Tons of issues, mostly with very lacking library support, tooling.
Agreed -- not that I know about about Erlang in particular, but library availability, maturity, (and cost) while not a reflection of the language design itself are HUGE factors in whether or not a given project is practical in that language.
In one case, I had a guy tell me online "hire me as an Erlang consultant and then I will help you".
Pretty sure you can find an example of THAT guy in ANY community.
We rewrote this 9 months of Erlang development in 3 weeks (!) using one senior Java developer.
That can mean a lot of things really. For example, a rewrite hot off the tail of the original project benefits from the fact that all the requirements, data model, information flow, features etc are actually pinned down. You jump straight to the implementation phase, and can do it all in one programming iteration -- no meetings, no feature creep, no discovery of unspecified requirements, no backtracking...

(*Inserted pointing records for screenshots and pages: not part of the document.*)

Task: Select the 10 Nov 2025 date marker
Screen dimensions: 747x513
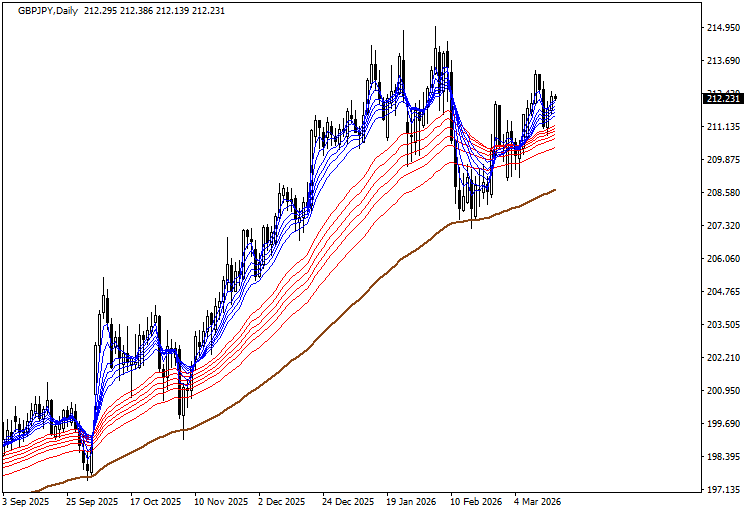Action: 221,502
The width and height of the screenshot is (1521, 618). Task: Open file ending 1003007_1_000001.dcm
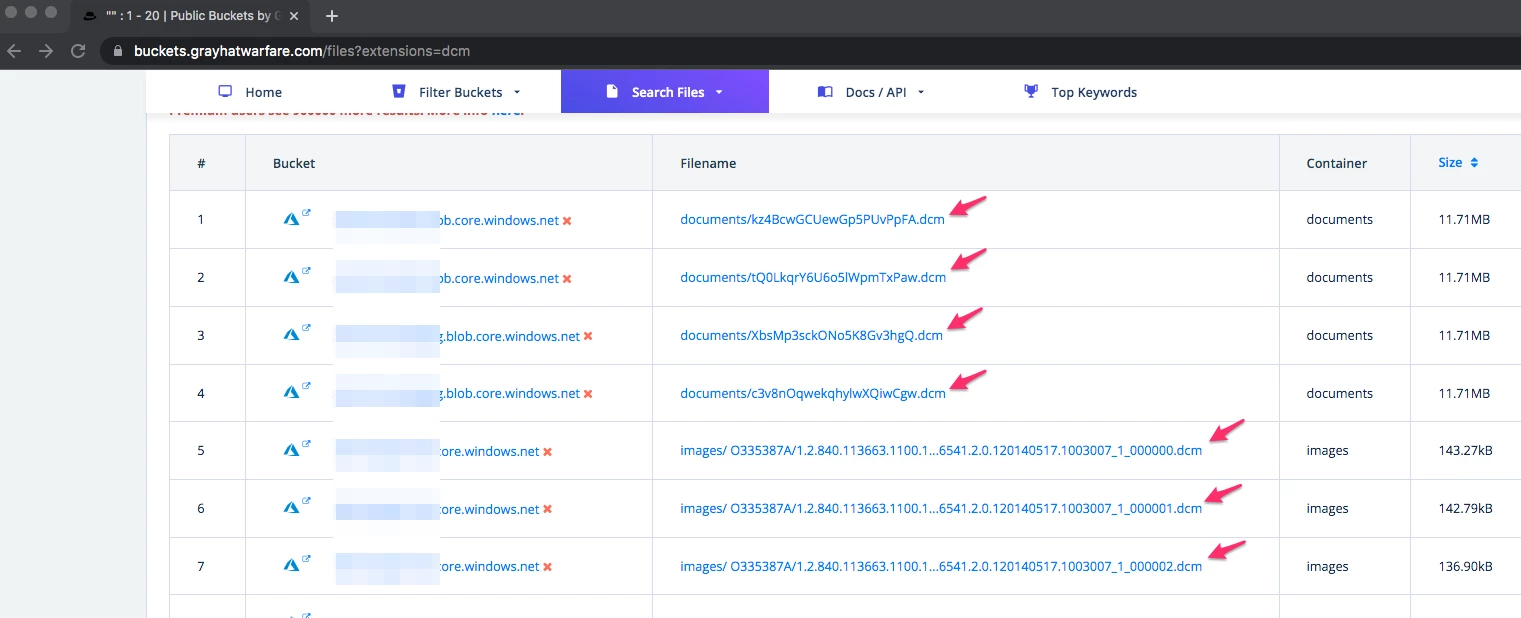(940, 509)
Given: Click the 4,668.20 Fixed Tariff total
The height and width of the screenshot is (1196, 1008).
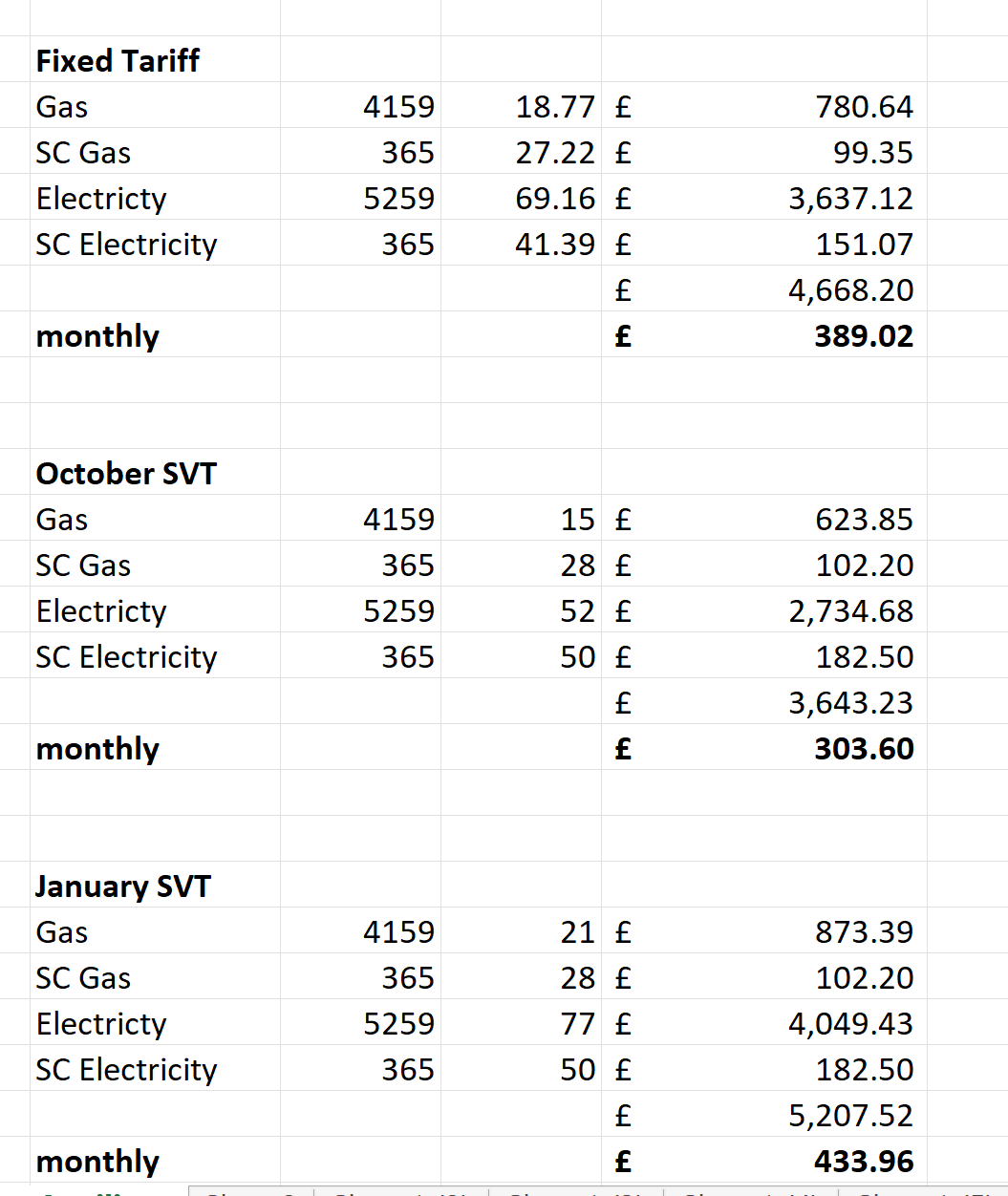Looking at the screenshot, I should point(850,290).
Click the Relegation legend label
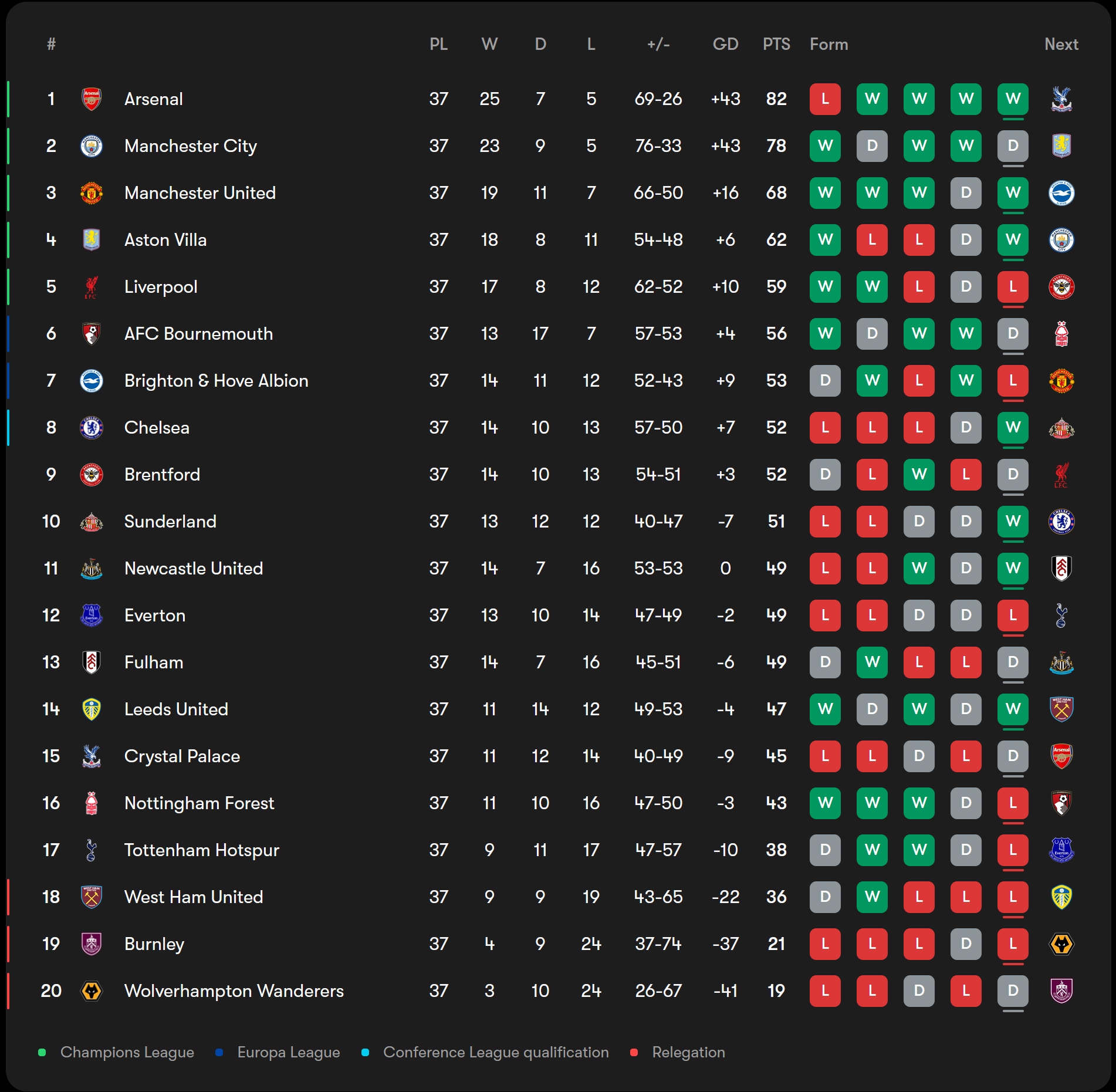 [688, 1052]
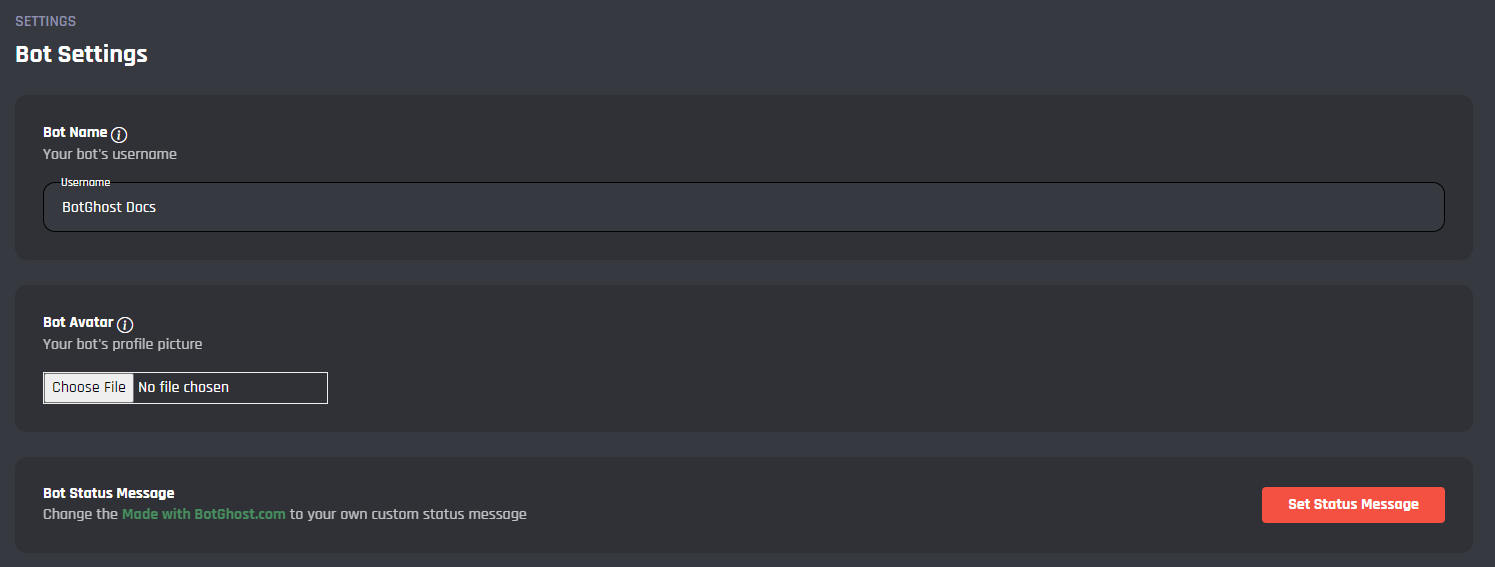Click the "Your bot's username" description
The image size is (1495, 567).
(110, 154)
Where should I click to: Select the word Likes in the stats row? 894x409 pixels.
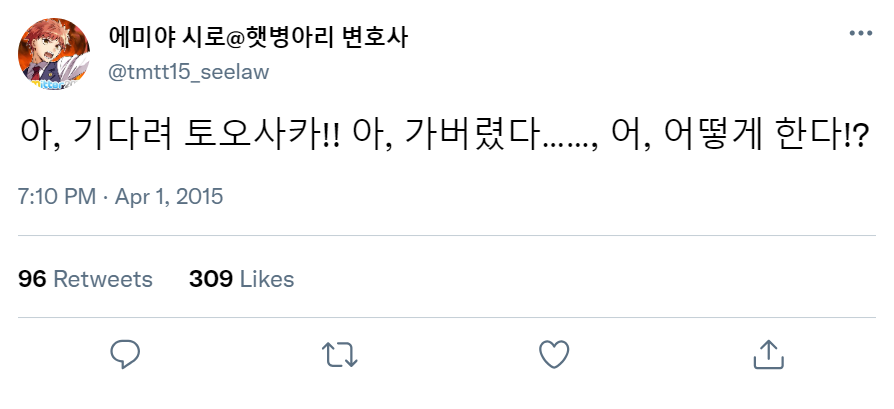(x=267, y=279)
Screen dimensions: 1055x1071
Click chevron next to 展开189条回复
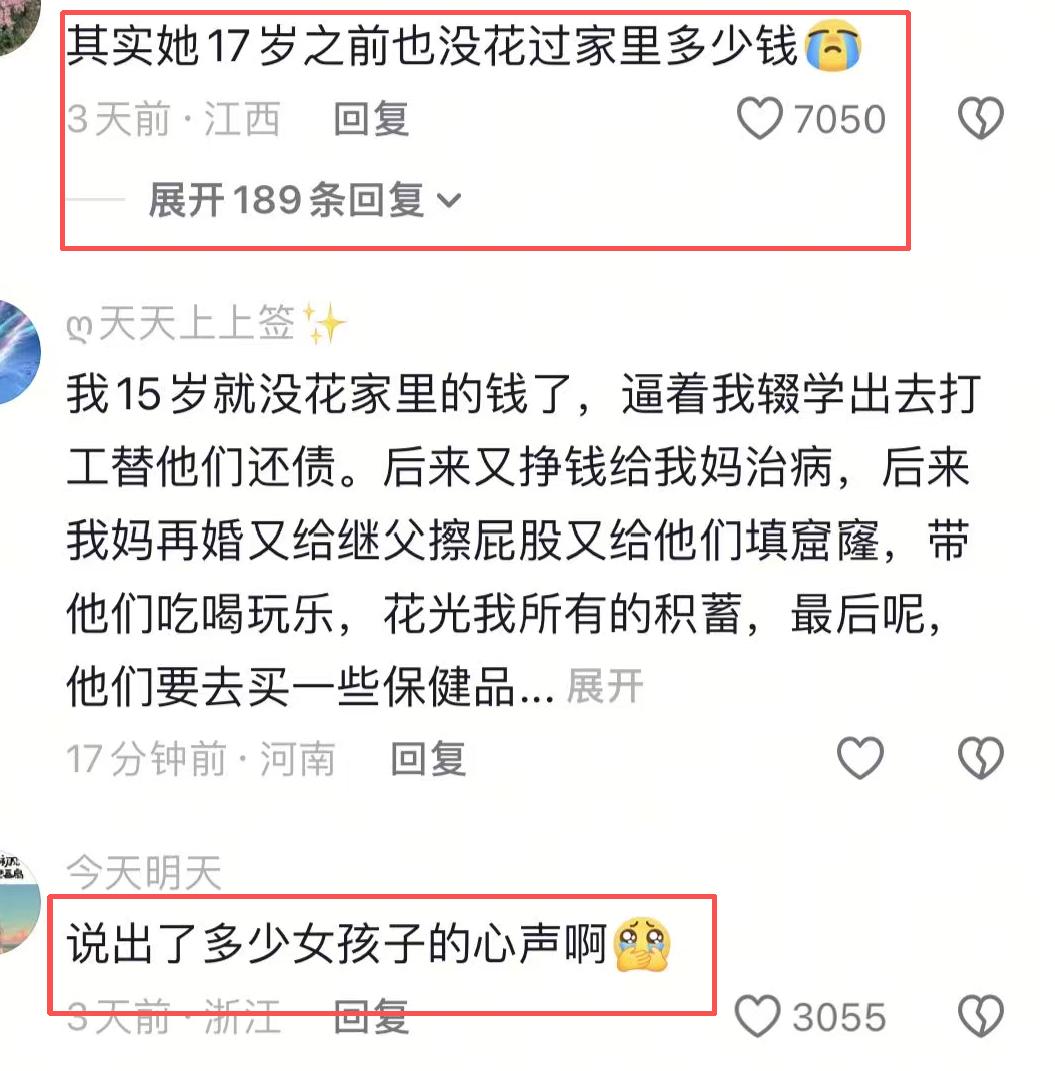(x=449, y=201)

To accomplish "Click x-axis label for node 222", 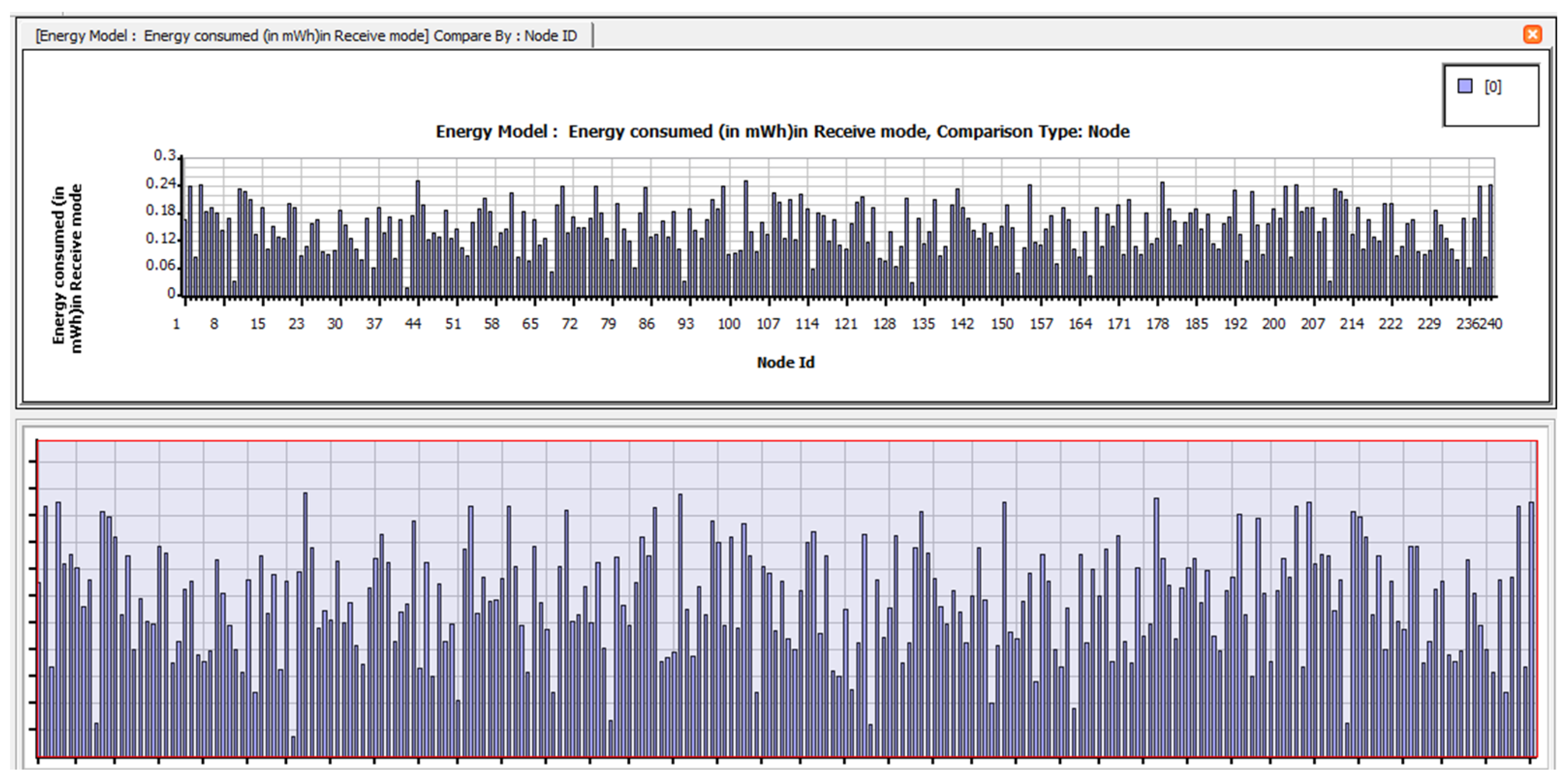I will tap(1390, 324).
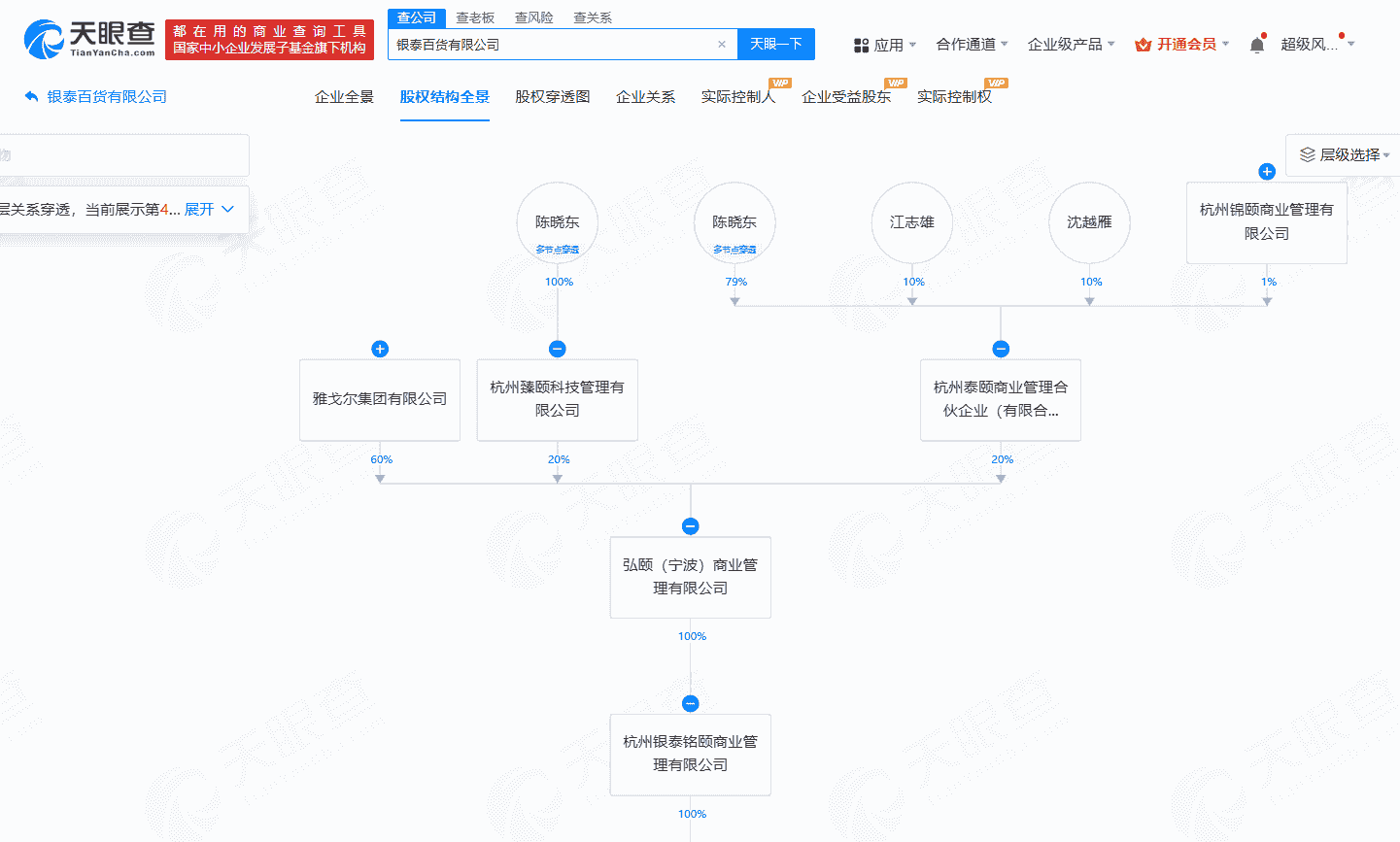Screen dimensions: 1400x842
Task: Open the notification bell
Action: [1257, 45]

Essentially its the perfect project, a good developer is effectively handed a complete and accurate spec.
Everything is immutable is beautiful for fairy tales, but not for real-life software (trying building a DOM in a language which is 100% immutable).
Yeah, its a paradigm shift... but I'm skeptical that its really that difficult. As I said, I don't know Erlang ... but I recall the first time I dipped my hand into lisp and it was like trying to make water run uphill until it just clicked and I was correctly thinking in terms of recursion and things that seemed mind bogglingly complicated to do in lisp suddenly became simple.